Когда в Каролине она повредила бедро, то стоила меньше Халле (ему тогда было десять) – выгодная покупка для мистера Гарнера, отвезшего их обоих к себе на ферму в Кентукки, которую он называл Милый Дом. Из-за больного бедра Бэби подпрыгивала при ходьбе, точно собака на трех лапах. Но в Милом Доме не было ни рисового поля, ни табачных плантаций. И никто, ни один человек там ни разу не сбил ее с ног! Ни разу. Лилиан Гарнер почему-то называла ее Дженни, но никогда не толкала, не била и не обзывала грязными словами. Даже когда Бэби поскользнулась на коровьей лепешке и разбила все яйца, которые несла в фартуке, никто не рявкнул на нее: Ну-ты-черная-сука-что-с-тобой-такое-черт-тебя-побери! И никто не ударил ее, не сбил с ног.

Милый Дом был совсем крошечной фермой по сравнению с теми усадьбами, где она работала прежде. Мистер Гарнер, миссис Гарнер, она сама, Халле и четверо парней, трое из которых носили имя Поль, – вот почти и все обитатели Милого Дома. Миссис Гарнер обычно за работой напевала себе под нос; мистер Гарнер вел себя так, словно весь мир был для него игрушкой, которой ему необходимо всласть наиграться. Никто не требовал, чтобы она работала в поле – у мистера Гарнера со всеми полевыми работами справлялись пятеро парней (и ее Халле в их числе), что она воспринимала как милость Божью, потому что все равно не выдержала бы этого. Она занималась только домашней работой: стоя рядом с вечно напевающей себе под нос Лилиан Гарнер, готовила еду, консервировала овощи, стирала, гладила, делала свечи, шила одежду, варила мыло и сидр, кормила цыплят, свиней, собак и гусей, доила коров, сбивала масло, топила сало, растапливала плиту… В общем, ничего особенного. И никто ни разу ее не ударил, не сбил с ног.

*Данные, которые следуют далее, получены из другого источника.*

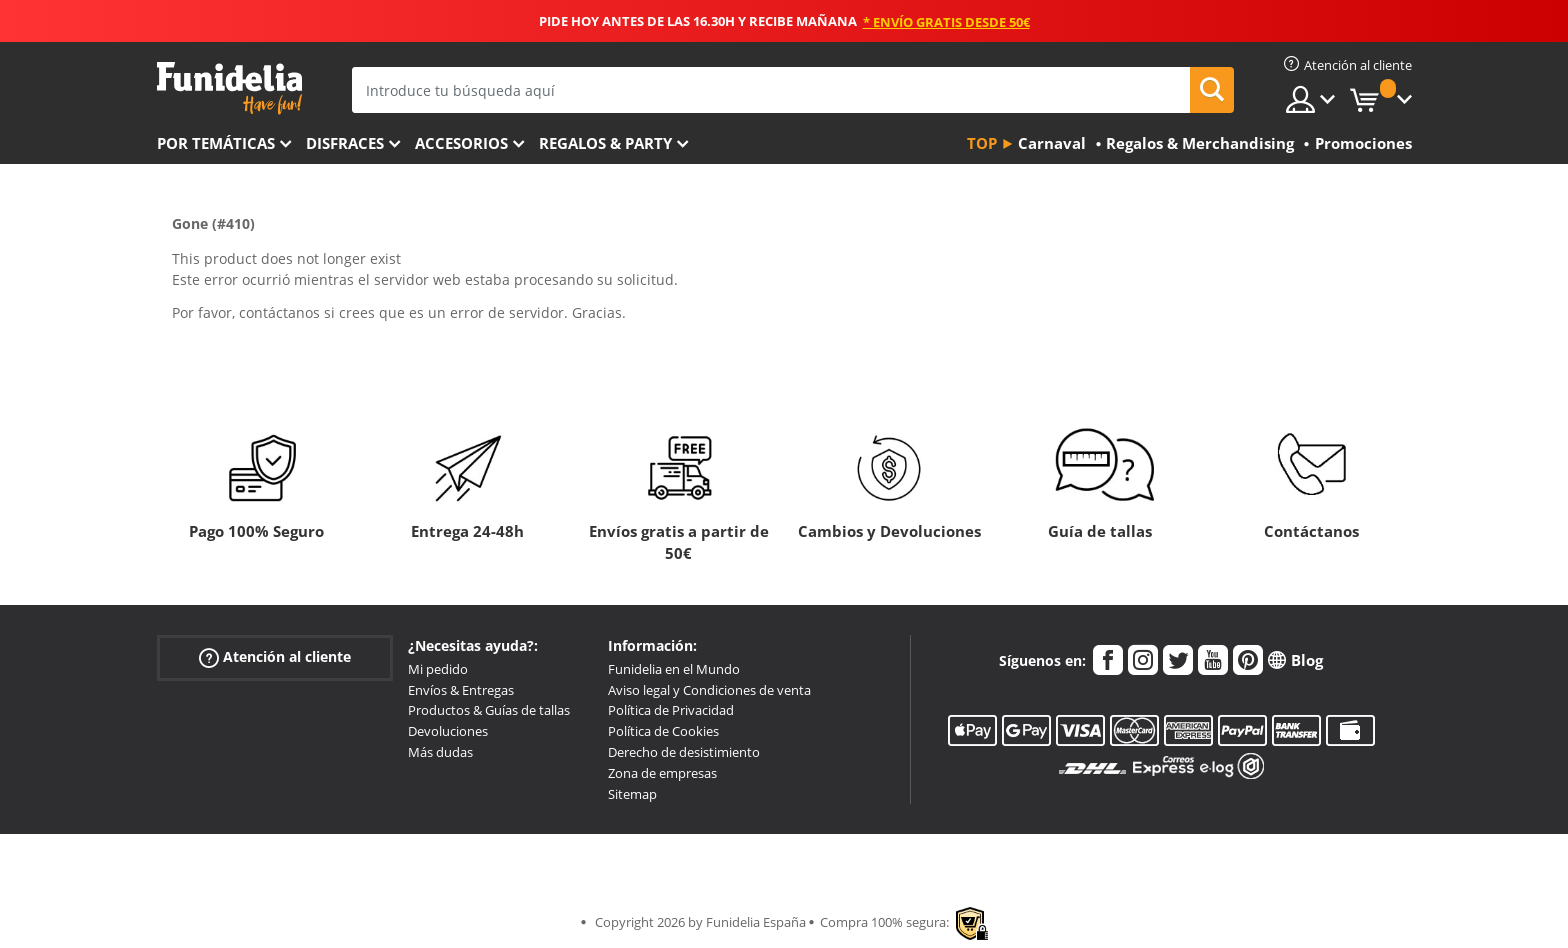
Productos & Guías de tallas (489, 710)
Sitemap (632, 794)
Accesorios (461, 143)
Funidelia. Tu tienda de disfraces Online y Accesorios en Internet (229, 88)
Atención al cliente (275, 657)
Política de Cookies (663, 731)
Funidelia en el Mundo (674, 669)
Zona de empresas (662, 773)
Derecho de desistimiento (684, 752)
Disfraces (345, 143)
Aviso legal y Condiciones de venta (709, 690)
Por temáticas (216, 143)
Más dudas (440, 752)
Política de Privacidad (671, 710)
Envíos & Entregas (461, 690)
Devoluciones (448, 731)
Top (982, 143)
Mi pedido (438, 669)
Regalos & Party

Бедро у нее болело постоянно – но она никогда никому не жаловалась. Только Халле, который всегда был рядом, знал, с каким трудом она ходит; знал, что в последние четыре года, для того чтобы лечь в постель или встать с нее, она должна сперва поднять больную ногу обеими руками. Именно поэтому он и затеял разговор с мистером Гарнером, чтобы попытаться выкупить ее на свободу, чтобы она для разнообразия смогла посидеть и немного отдохнуть. Милый мальчик. Единственный человек на свете, который сделал для нее что-то действительно стоящее: заплатил за нее своей работой, своей жизнью, а теперь вот и своих детей ей отдал, чьи голоса доносились до нее, пока она стояла среди грядок и раздумывала, что же это за темная сила движется сюда, скрытая запахом всеобщего неодобрения. Нет, Милый Дом был, конечно, значительно лучше всех прочих мест. Вопросов нет. Но это было не так уж и важно, потому что тоска жила у нее в сердце, в ее опустошенном сердце, которого она и не ощущала вовсе. Тоска грызла ее, потому что она не знала, где похоронены ее дети и, если они живы, какими они стали, однако она все равно знала о них больше, чем о себе самой, хоть и не было такой карты, которая могла бы ей помочь, рассказать, где они и что с ними.